The lead author, Professor Brian MacKenzie, said bluefin tuna usually search for prey in areas where surface temperatures are warmer than 11°C.
At the time of the catch, the Denmark Strait was unusually warm, and one of tuna’s preferred prey species, mackerel, had already expanded their range into the region.
Professor MacKenzie and his colleagues write: “Regional temperatures in August 2012 were historically high and contributed to a warming trend since 1985, when temperatures began to rise.
“The presence of bluefin tuna in this region is likely due to a combination of warm temperatures… and immigration of an important prey species to the region. We conclude that a cascade of climate change impacts is restructuring the food web in east Greenland waters.”
They say their data was too limited to estimate how many tuna came so far north, but because bluefins are a schooling species — with schools having from 10 to 100 individuals — and because the three tuna were caught in the same haul, it is likely there were many more present.
The report says: “Satellite imagery showing the spread of warm water from the south-east towards east Greenland suggests that recent warming and climate change may have opened a migration pathway from the European shelf towards Greenland for migratory species.”
It acknowledges that the fish may have swum to the Denmark Strait from the north-west Atlantic, and concludes: “Our results show that rising temperatures have been progressively leading a… trophic [high in the food chain] cascade into east Greenland waters via improved thermal conditions for migratory prey and predator species.”
New fishing quotas
Nobody knows why bluefin tuna disappeared from the waters near Denmark and in the Norwegian Sea during the 1960s, nor when they might return. But Iceland and Norway have been allocated new fishing quotas of 30 tonnes each for the species in 2014.

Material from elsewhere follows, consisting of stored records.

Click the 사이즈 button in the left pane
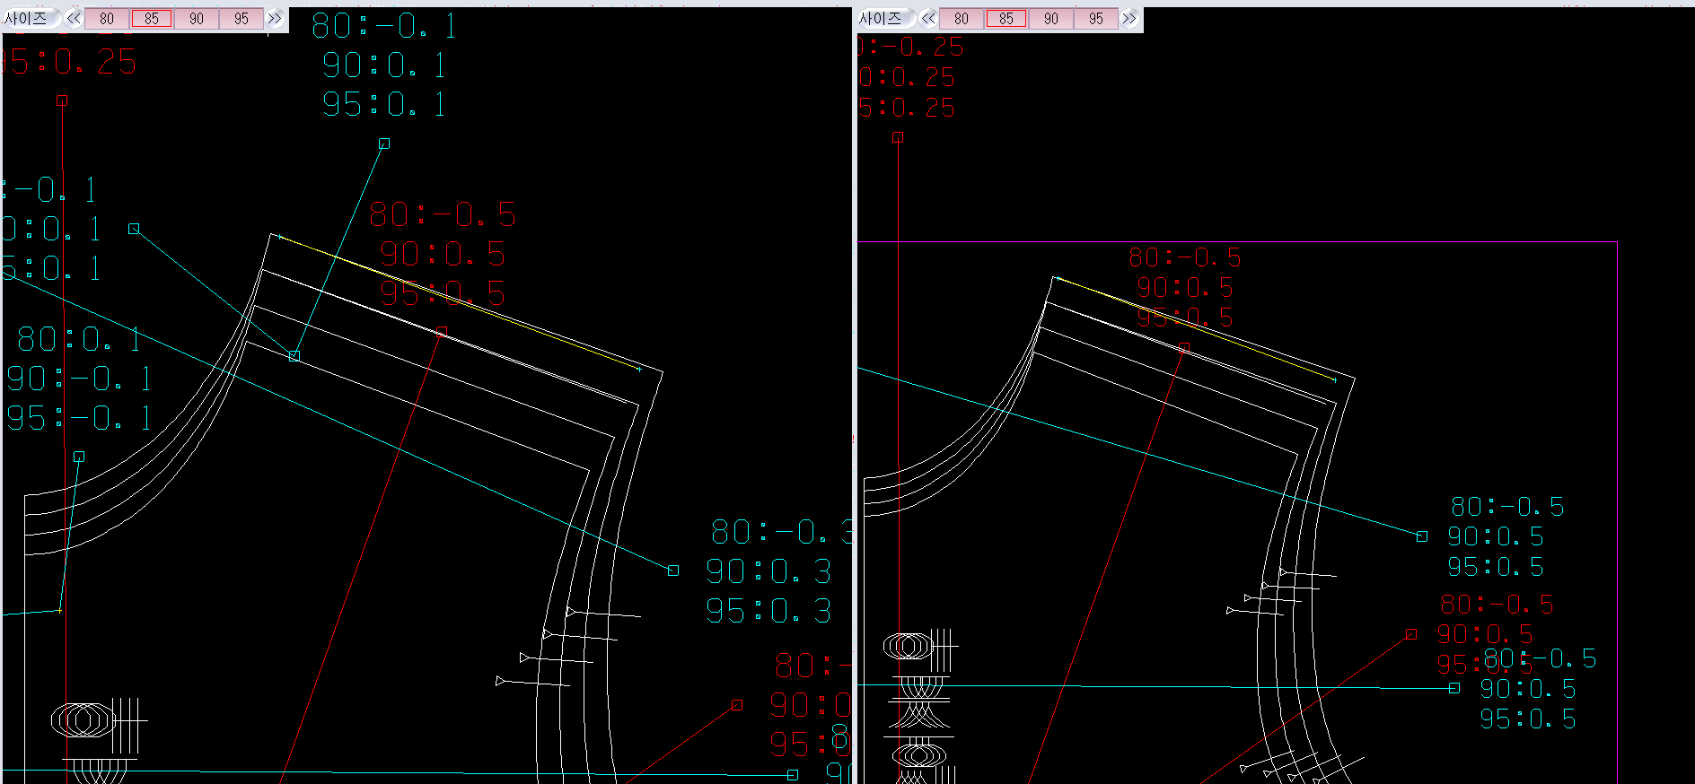This screenshot has height=784, width=1695. click(27, 19)
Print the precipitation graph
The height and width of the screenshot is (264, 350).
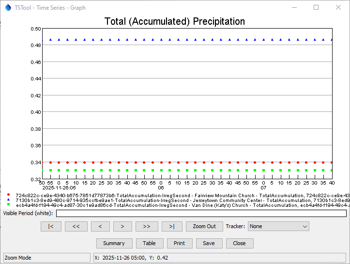coord(179,243)
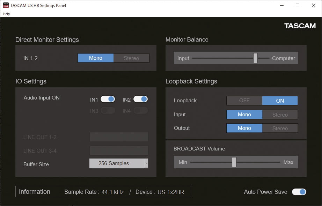Set IN 1-2 direct monitor to Stereo

(x=131, y=58)
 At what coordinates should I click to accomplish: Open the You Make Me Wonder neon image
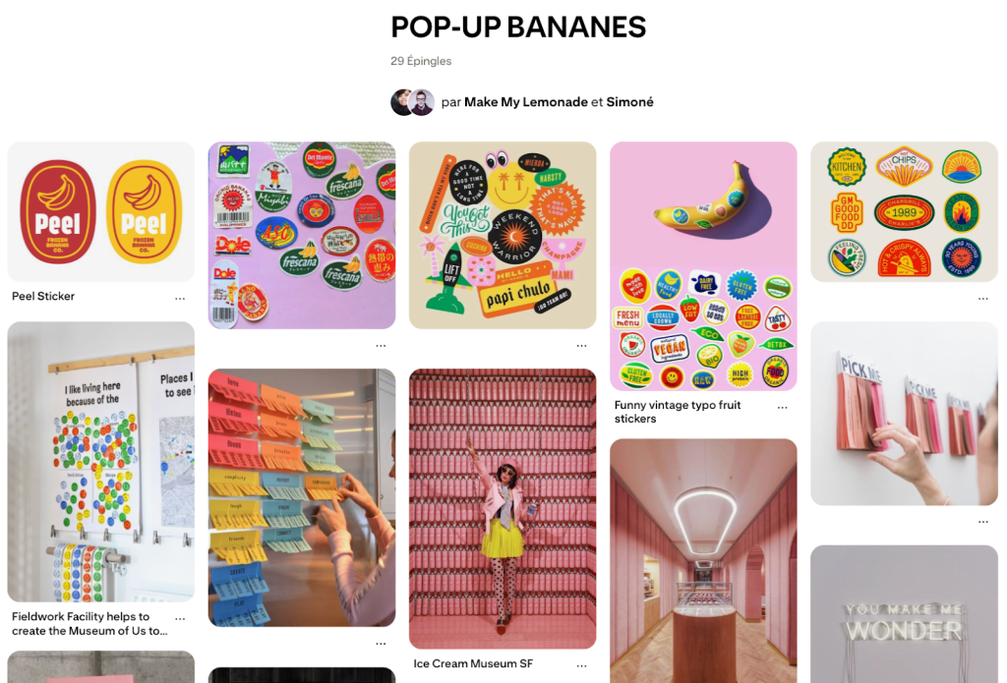905,613
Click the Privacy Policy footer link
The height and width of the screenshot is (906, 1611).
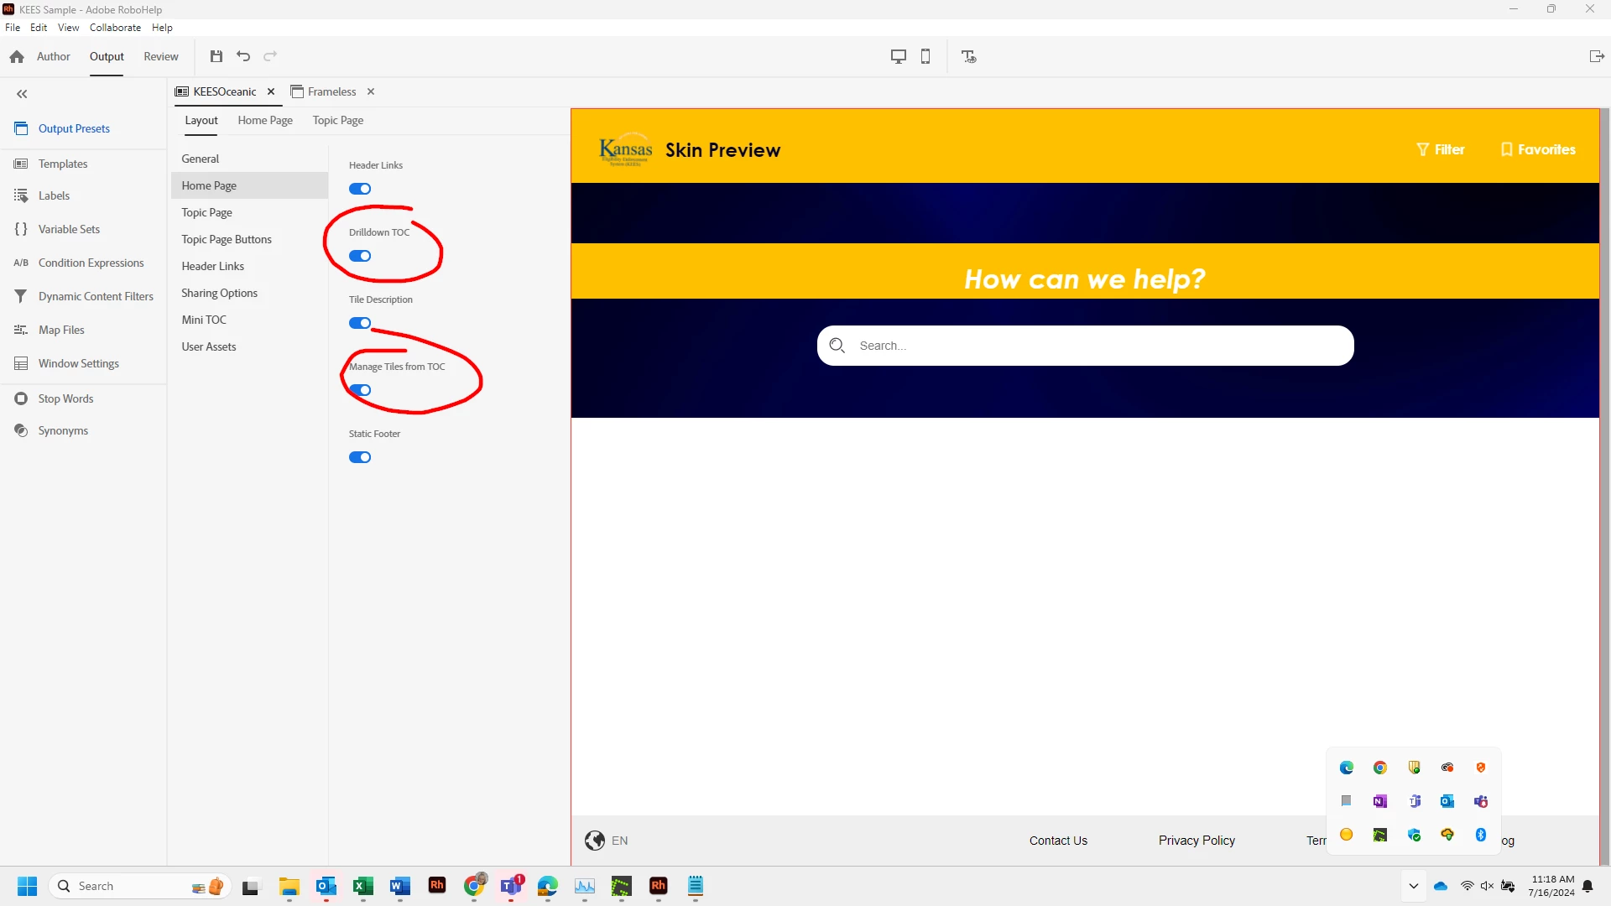[1197, 841]
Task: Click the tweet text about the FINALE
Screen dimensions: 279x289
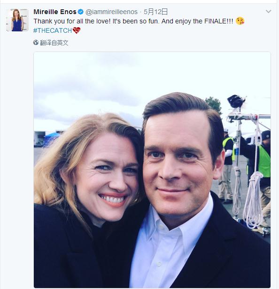Action: pyautogui.click(x=133, y=21)
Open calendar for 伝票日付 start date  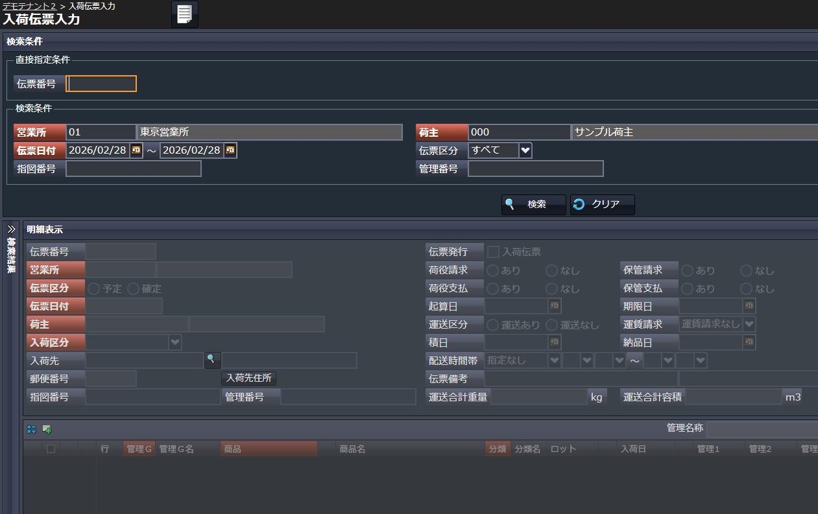click(x=136, y=150)
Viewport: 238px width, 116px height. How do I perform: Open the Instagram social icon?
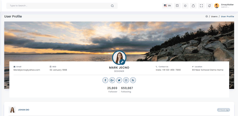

An adult bluefin tuna is typically 1.5m–2m long, but some have been as big as 4.5m and weighed 650 kg. The fish are highly prized for sushi, especially in Japan.
Further climate-related changes in distributions of commercial fish such as mackerel and herring will mean new fishery and ecosystem management plans are going to be needed, says the report’s co-author, Helle Siegstad, head of the Department for Fish and Shellfish at the Greenland Institute of Natural Resources.
The Denmark Strait tuna study will be discussed at the annual science conference of the International Council for the Exploration of the Sea (ICES), which starts on 15 September in the Spanish coastal city of A Coruña.